Durante las últimas horas hemos estado pendientes de los resultados de la primera vuelta y de las proyecciones de la segunda vuelta presidencial. Es normal. Las elecciones son el momento de mayor atención política para cualquier democracia. Pero una vez conocemos quiénes pasan a la segunda vuelta, vale la pena detenernos en una pregunta más importante: ¿qué tan fortalecida salió nuestra democracia de este proceso?
Con frecuencia confundimos elecciones con democracia de calidad. No son exactamente lo mismo. Los politólogos Larry Diamond y Leonardo Morlino llevan años recordándonos que una democracia no se mide únicamente porque los ciudadanos puedan votar. También se mide por las condiciones en las que toman sus decisiones.
En mi caso, el proceso de votación fue ágil y bien organizado; me tomó menos de diez minutos ejercer mi derecho al voto. Del mismo modo, la aplicación Elecciones Presidenciales 2026 de la Registraduría me permitió seguir el escrutinio en tiempo real de manera sencilla, transparente y accesible. Pero la calidad de la democracia empieza mucho antes de que una persona llegue a una urna. Empieza cuando recibe información, escucha argumentos, compara propuestas y forma una opinión propia.
Por eso, más allá de los resultados, la primera vuelta deja al menos cuatro preguntas.
La primera tiene que ver con los debates. ¿Tuvieron los ciudadanos suficientes oportunidades para comparar propuestas y visiones de país? La democracia no consiste únicamente en escoger entre candidatos; consiste en escoger entre proyectos. Cuando faltan debates, los ciudadanos tienen menos herramientas para decidir.
Los debates no son un favor que los candidatos le hacen al país. Son parte de su responsabilidad democrática. Así como exigimos rendición de cuentas a quienes gobiernan, deberíamos esperar una verdadera rendición de argumentos de quienes aspiran a gobernar.
La segunda pregunta tiene que ver con la información que circuló durante la campaña. Nunca habíamos tenido tanto acceso a información política y, al mismo tiempo, nunca había sido tan fácil manipularla. Videos fuera de contexto, rumores, cadenas virales y contenidos diseñados para generar indignación forman parte del paisaje electoral actual.
Los resultados de una elección duran cuatro años. La calidad
de la democracia puede marcar el destino de varias generaciones.
La mejor respuesta frente a la desinformación no es la censura. Es una ciudadanía más crítica y mejor preparada para verificar lo que consume y comparte. La democracia necesita ciudadanos informados, no algoritmos tomando decisiones por ellos.
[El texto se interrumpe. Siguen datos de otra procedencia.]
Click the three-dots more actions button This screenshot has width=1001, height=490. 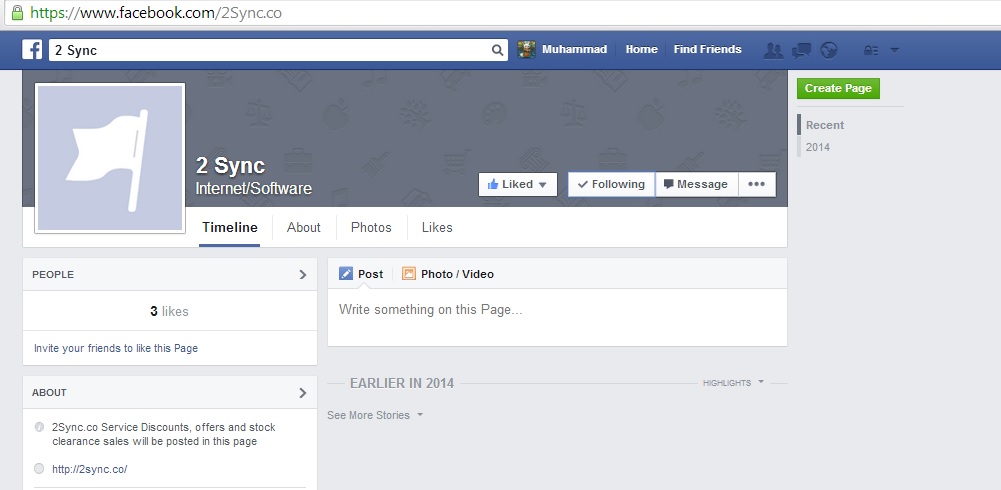pos(756,184)
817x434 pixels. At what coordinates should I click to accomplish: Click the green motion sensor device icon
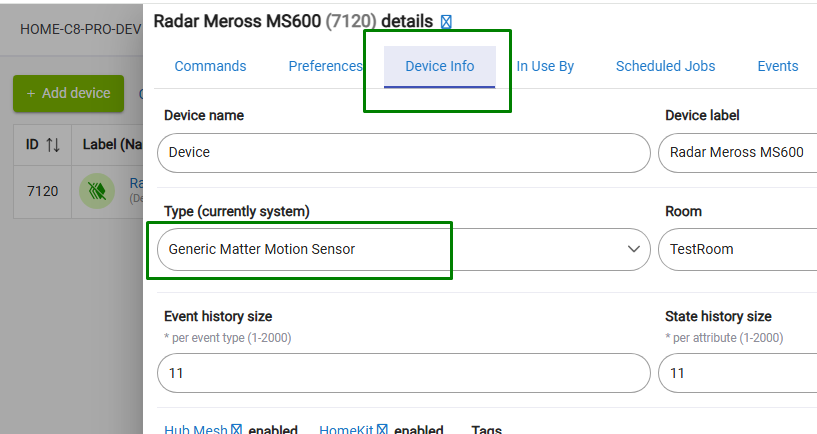97,190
La tercera pregunta se refiere a las encuestas. Las encuestas son una herramienta legítima y necesaria. El problema no son las encuestas; el problema es la falta de transparencia que a veces las rodea.
Los ciudadanos deberían conocer con claridad quién financia los estudios, cómo se construyen las muestras, cuándo se realizaron y cuáles son sus limitaciones. Más transparencia genera más confianza. Y más confianza fortalece la democracia.
La cuarta pregunta tiene que ver con las garantías de neutralidad y libertad para decidir. La integridad electoral no depende solamente de que los votos se cuenten bien. También depende de que los ciudadanos puedan formar su opinión y ejercer su derecho al voto sin presiones indebidas y bajo reglas que inspiren confianza.
Dentro de pocos días tendremos una segunda vuelta presidencial. Probablemente saldrán a la luz noticias escandalosas de las candidaturas finalistas, y también veremos campañas más intensas, más polarización, y más intentos de conquistar a los votantes indecisos. No alcanzaremos a resolver todos los desafíos que enfrenta nuestra democracia, pero sí estamos a tiempo de exigir más debates, más transparencia y mejor información.
Porque la pregunta que enfrentará Colombia en las próximas semanas no es solamente quién ocupará la Casa de Nariño. La verdadera pregunta es si llegaremos a esa decisión con ciudadanos más informados, más críticos y más libres que en la primera vuelta.
Los resultados de una elección duran cuatro años. La calidad de la democracia puede marcar el destino de varias generaciones.